* **Try it**: Say how many lines in the following data hold the word "each". Write nothing but that number.
▼
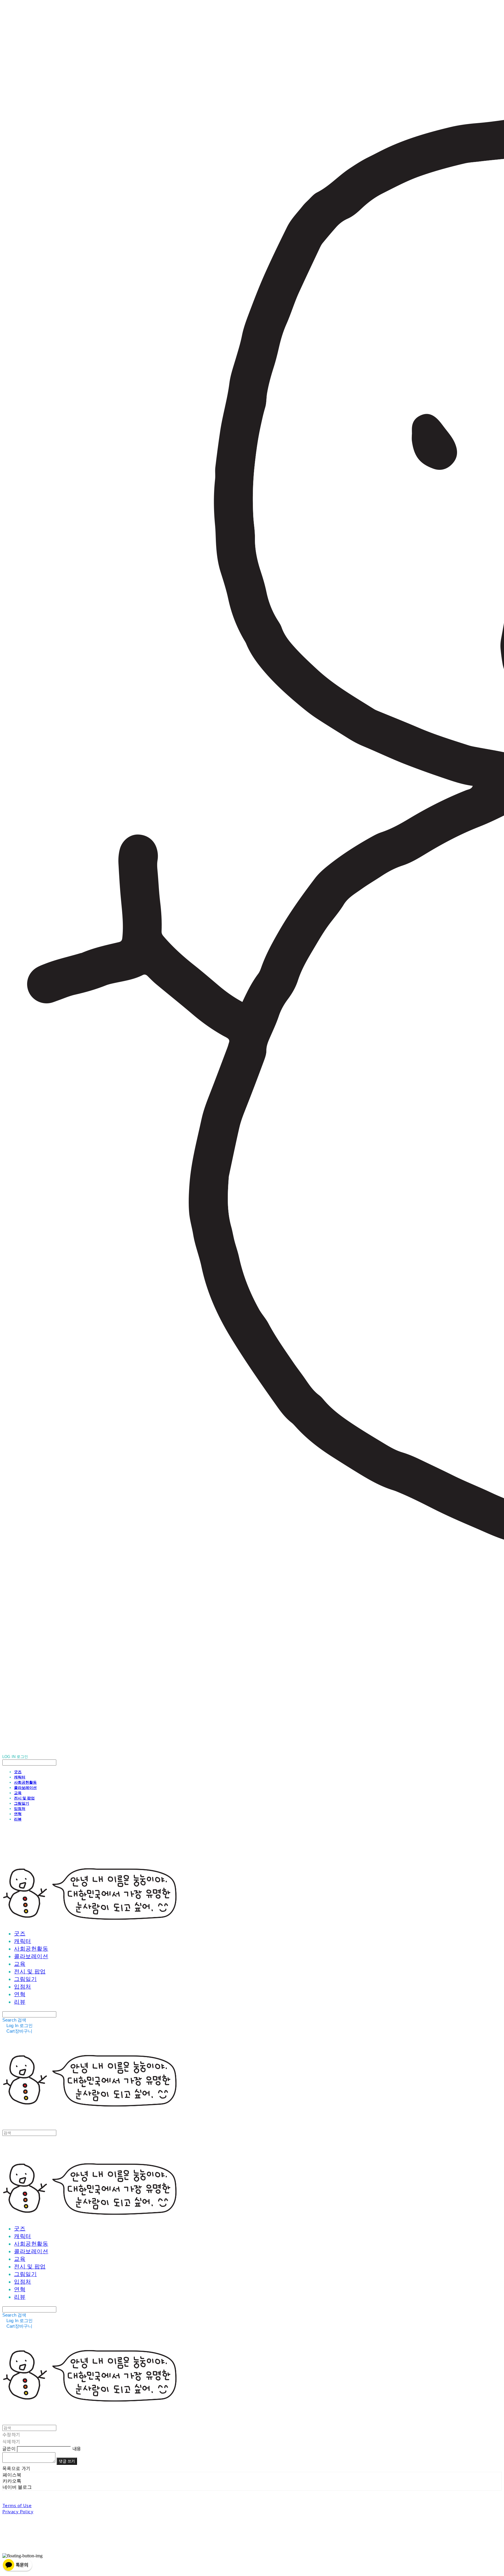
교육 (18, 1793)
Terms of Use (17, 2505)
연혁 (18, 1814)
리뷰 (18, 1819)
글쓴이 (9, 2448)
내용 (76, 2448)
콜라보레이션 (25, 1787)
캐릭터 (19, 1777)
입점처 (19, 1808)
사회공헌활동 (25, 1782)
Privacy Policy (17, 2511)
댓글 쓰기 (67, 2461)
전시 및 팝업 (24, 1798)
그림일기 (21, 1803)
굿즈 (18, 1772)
▲
▼
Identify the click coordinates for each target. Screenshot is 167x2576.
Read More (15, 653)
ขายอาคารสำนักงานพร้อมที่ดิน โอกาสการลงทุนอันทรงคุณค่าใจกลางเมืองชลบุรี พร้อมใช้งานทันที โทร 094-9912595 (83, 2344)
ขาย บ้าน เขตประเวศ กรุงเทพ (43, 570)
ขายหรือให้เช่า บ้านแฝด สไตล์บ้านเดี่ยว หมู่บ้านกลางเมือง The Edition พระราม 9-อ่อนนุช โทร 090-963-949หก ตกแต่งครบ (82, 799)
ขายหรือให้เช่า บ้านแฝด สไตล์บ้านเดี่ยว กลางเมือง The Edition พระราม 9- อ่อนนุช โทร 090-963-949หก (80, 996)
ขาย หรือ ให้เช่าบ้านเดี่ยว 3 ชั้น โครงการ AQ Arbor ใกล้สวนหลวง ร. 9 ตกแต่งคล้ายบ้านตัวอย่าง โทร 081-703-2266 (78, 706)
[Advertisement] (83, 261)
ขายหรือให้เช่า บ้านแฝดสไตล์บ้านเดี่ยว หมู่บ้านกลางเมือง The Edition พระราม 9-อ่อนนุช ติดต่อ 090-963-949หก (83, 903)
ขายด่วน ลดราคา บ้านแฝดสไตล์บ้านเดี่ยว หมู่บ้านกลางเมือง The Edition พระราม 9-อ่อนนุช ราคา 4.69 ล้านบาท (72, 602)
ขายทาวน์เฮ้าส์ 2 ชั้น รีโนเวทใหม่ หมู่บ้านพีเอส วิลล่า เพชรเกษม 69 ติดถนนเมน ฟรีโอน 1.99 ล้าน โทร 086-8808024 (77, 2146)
▲
▼
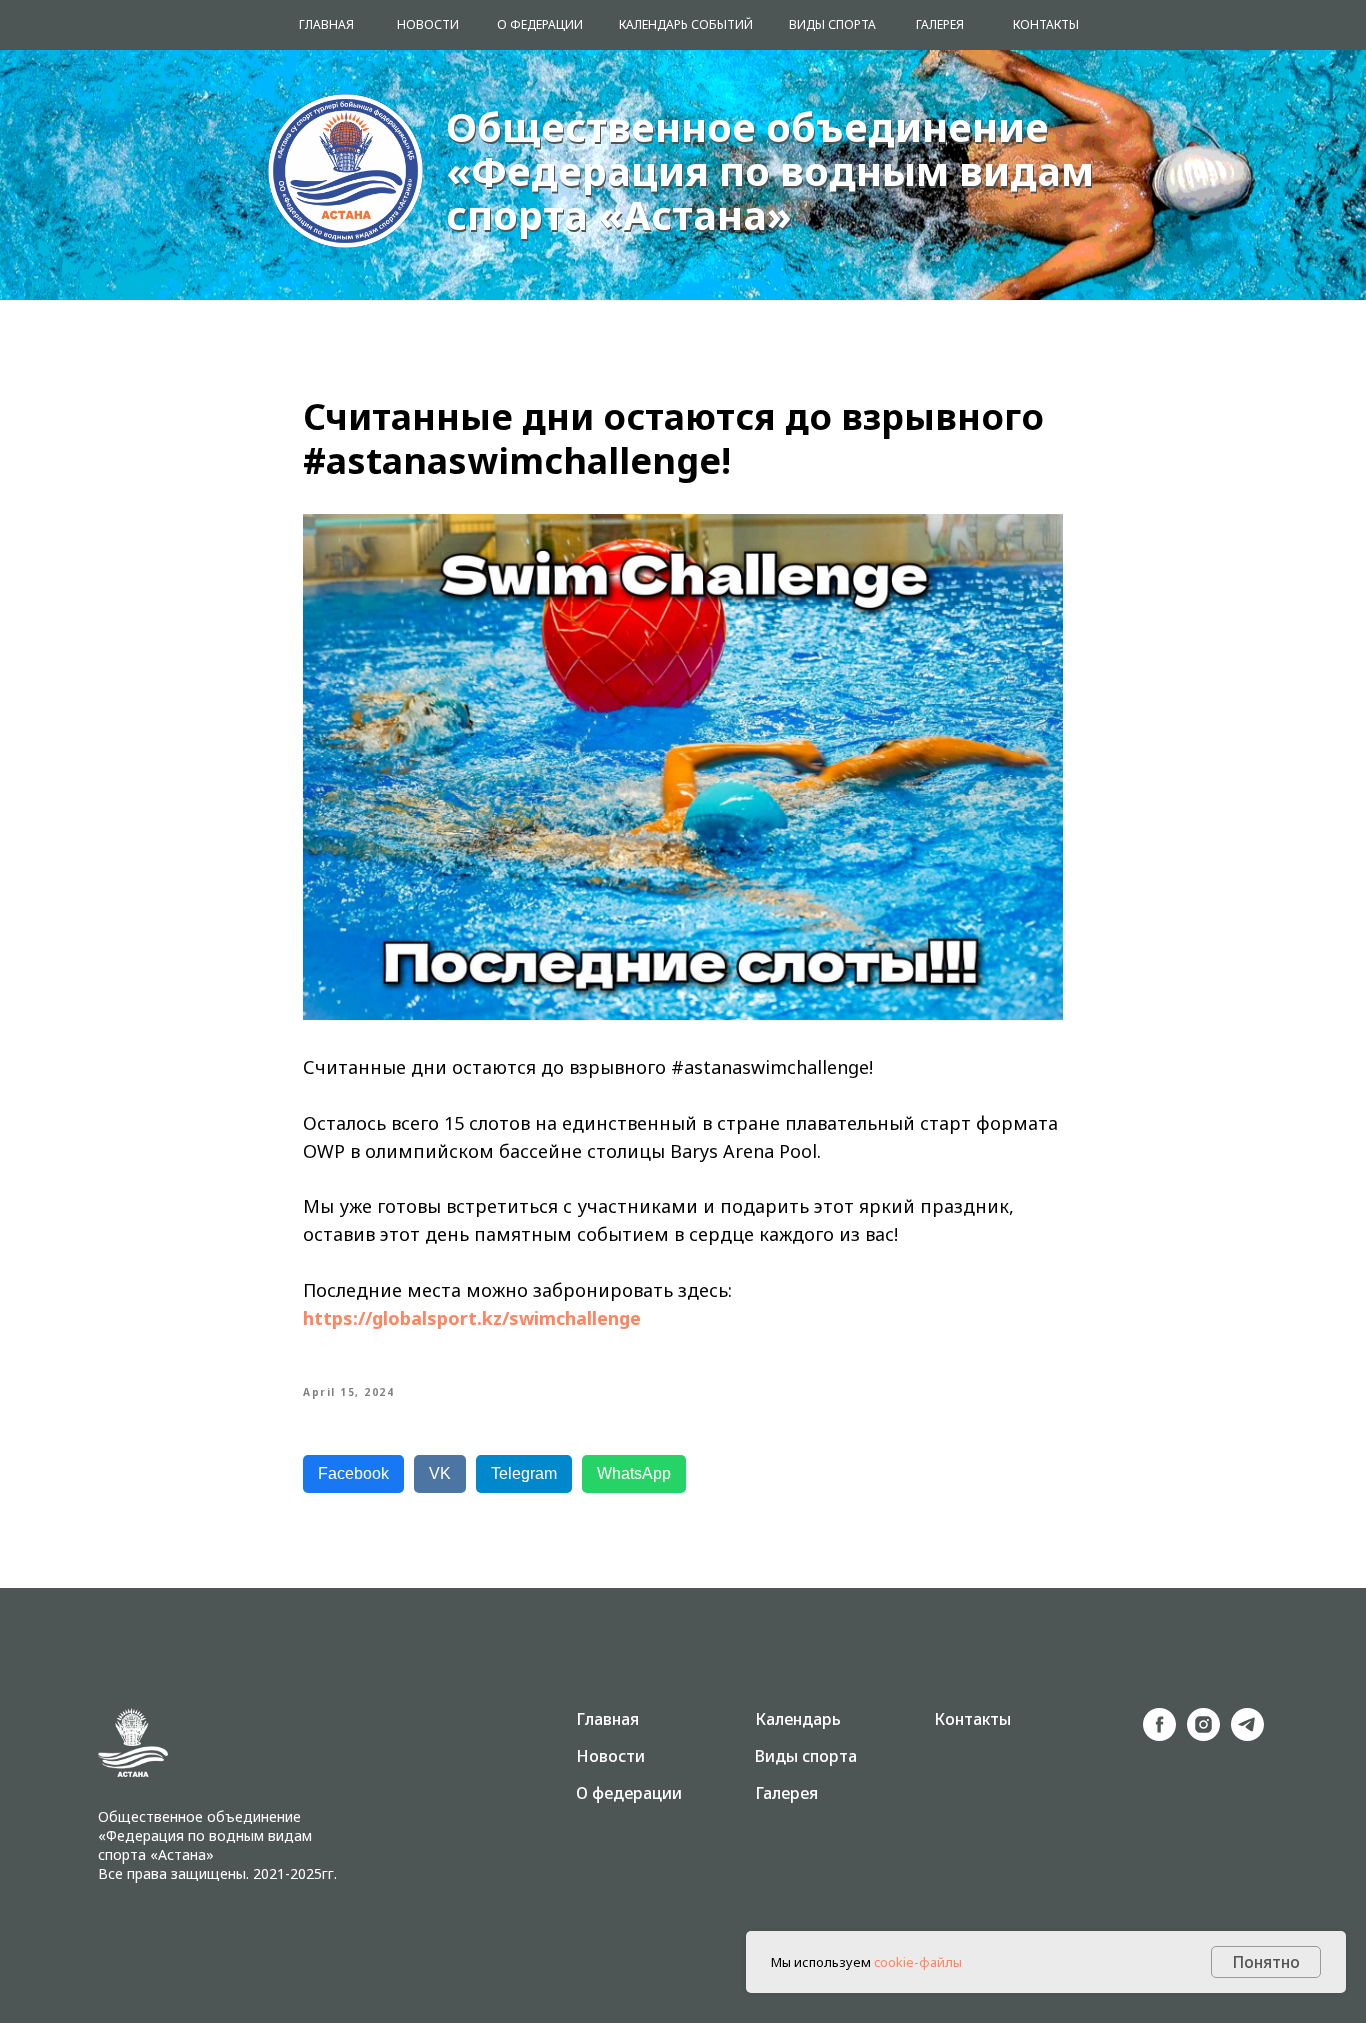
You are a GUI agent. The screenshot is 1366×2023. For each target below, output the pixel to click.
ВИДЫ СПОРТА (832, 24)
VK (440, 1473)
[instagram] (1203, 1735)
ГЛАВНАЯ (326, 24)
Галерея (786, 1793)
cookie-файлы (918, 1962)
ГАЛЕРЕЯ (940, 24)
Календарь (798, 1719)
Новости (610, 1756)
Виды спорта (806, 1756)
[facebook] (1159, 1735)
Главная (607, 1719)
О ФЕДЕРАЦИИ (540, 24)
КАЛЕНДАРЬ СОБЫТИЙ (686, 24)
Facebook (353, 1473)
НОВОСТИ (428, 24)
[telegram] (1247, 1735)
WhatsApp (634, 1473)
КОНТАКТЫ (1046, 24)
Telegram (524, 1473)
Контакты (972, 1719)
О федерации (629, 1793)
▲
* **Response area**: 2